__Required actions__.
A – Answer these questions from the article about Xist Publishing, one per line, marked (i), (ii), (iii):
(i) In what year did Calee Lee start Xist Publishing?
(ii) How many titles has Lee published as Xist Publishing?
(iii) According to the IBISWorld report, what share of the book publishing industry do children's book sales account for?
B – Reproduce the article about Xist Publishing from "By Christmas 2011, the" to "The Associated Press.", word for word.

__Text shown__.
....

Business

Mom Fills Niche In Kids’ E-Book Market

By Kimberly Pierceall
The Orange County Register.

Where there was a need, there was mom Calee Lee. She started Xist Publishing, her Irvine-based digital publishing company, in 2011 after she was hard-pressed to find a decent digital children’s book to read to her then-4-year-old daughter Audrey.

“I said, ‘Well, I’ll make you one, honey,'” she said. Three years later, Lee has published more than 180 titles as Xist Publishing and turned Audrey’s old playroom into a home office in Tustin.

Wanting to focus on stories that could be an alternative to the traditional princess fairy tales and to produce books without game-play distractions, Lee based one of her first books on an earlier trip to the Mediterranean country of Cyprus with her family.

There, they heard the story of Queen Helena, who traveled the world by herself and populated the island with cats to control the snakes.

Enlisting a graphic artist, she had her illustrator and title, “The Queen and the Cats: A Story of Saint Helena.”

By Christmas 2011, the Kindle Fire was a must-give gift and iPads were becoming ubiquitous. Lee said her children’s books took off among families who wanted tablets to be a part of their lives, and not in the “Angry Birds” kind of way, she said, referring to the popular video game app.

“We grew really, really fast in 2012,” she said.

Children’s book sales, both print and digital, account for about 7.5 percent of the $29 billion book publishing industry, according to a February report from IBISWorld.

Overall, the $1.5 billion market for digital e-books dropped a bit in the past year because young-adult novels remain more popular in print, according to a report from The Associated Press.

....

__Supplied records__.
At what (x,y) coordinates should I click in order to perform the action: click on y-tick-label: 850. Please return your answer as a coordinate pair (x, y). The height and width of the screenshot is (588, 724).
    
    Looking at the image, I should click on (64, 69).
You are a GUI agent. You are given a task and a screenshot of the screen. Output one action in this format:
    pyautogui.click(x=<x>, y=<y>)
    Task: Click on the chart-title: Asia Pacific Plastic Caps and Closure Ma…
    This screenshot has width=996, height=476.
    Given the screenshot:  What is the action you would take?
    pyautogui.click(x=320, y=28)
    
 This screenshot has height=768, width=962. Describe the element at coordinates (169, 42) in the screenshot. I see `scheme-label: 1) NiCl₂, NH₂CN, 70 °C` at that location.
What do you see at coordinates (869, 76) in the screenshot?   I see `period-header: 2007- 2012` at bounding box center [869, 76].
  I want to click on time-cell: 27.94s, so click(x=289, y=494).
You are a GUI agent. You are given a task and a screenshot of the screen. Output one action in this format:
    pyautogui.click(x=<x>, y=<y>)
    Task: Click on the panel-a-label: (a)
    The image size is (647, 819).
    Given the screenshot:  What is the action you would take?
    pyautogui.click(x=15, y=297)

....

__Answer list__.
A –
(i) 2011
(ii) More than 180
(iii) About 7.5 percent of the $29 billion industry

B –
By Christmas 2011, the Kindle Fire was a must-give gift and iPads were becoming ubiquitous. Lee said her children’s books took off among families who wanted tablets to be a part of their lives, and not in the “Angry Birds” kind of way, she said, referring to the popular video game app.

“We grew really, really fast in 2012,” she said.

Children’s book sales, both print and digital, account for about 7.5 percent of the $29 billion book publishing industry, according to a February report from IBISWorld.

Overall, the $1.5 billion market for digital e-books dropped a bit in the past year because young-adult novels remain more popular in print, according to a report from The Associated Press.